Published on November 7, 2008 at 4:11 AM · No Comments

Silencing natural growth inhibitors may make it possible to regenerate nerves damaged by brain or spinal cord injury, finds a study from Children's Hospital Boston.

In a mouse study published in the November 7 issue of Science, researchers temporarily silenced genes that prevent mature neurons from regenerating, and caused them to recover and re-grow vigorously after damage.

Because injured neurons cannot regenerate, there is currently no treatment for spinal cord or brain injury, says Zhigang He, PhD, Associate Professor of Neurology at Children's and senior author on the paper. Previous studies that looked at removing inhibitory molecules from the neurons' environment, including some from He's own lab, have found only modest effects on nerve recovery. But now He's team, in collaboration with Mustafa Sahin, MD, PhD, Assistant Professor of Neurology at Children's, demonstrates that re-growth is primarily regulated from within the cells themselves.

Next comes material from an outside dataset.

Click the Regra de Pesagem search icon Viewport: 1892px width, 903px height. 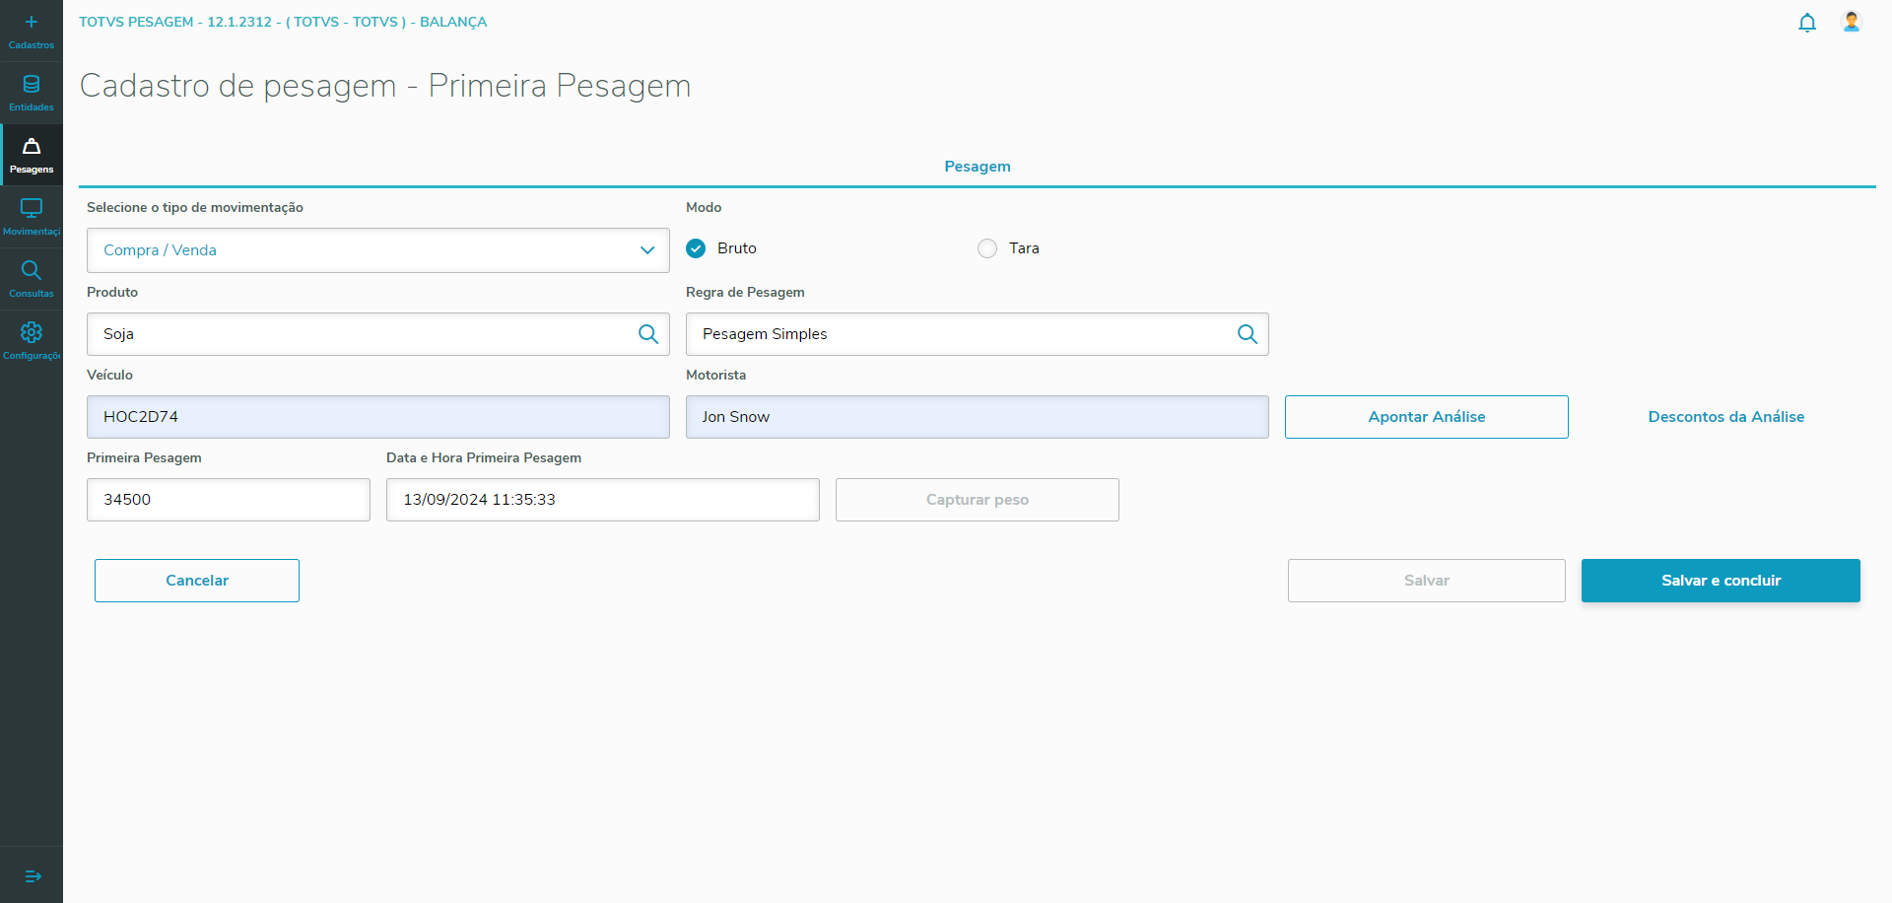coord(1248,334)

"We knew that on completion of development, cells stop growing due to genetic mechanisms that prevent overgrowth," explains He. "We thought that this kind of mechanism might also prevent regeneration after injury."

The key pathway for controlling cell growth in neurons, known as the mTOR pathway, is active in cells during development, but is substantially down-regulated once neurons have matured. Moreover, upon injury, this pathway is almost completely silenced, presumably for the cell to conserve energy to survive. He and colleagues reasoned that preventing this down-regulation might allow regeneration to occur.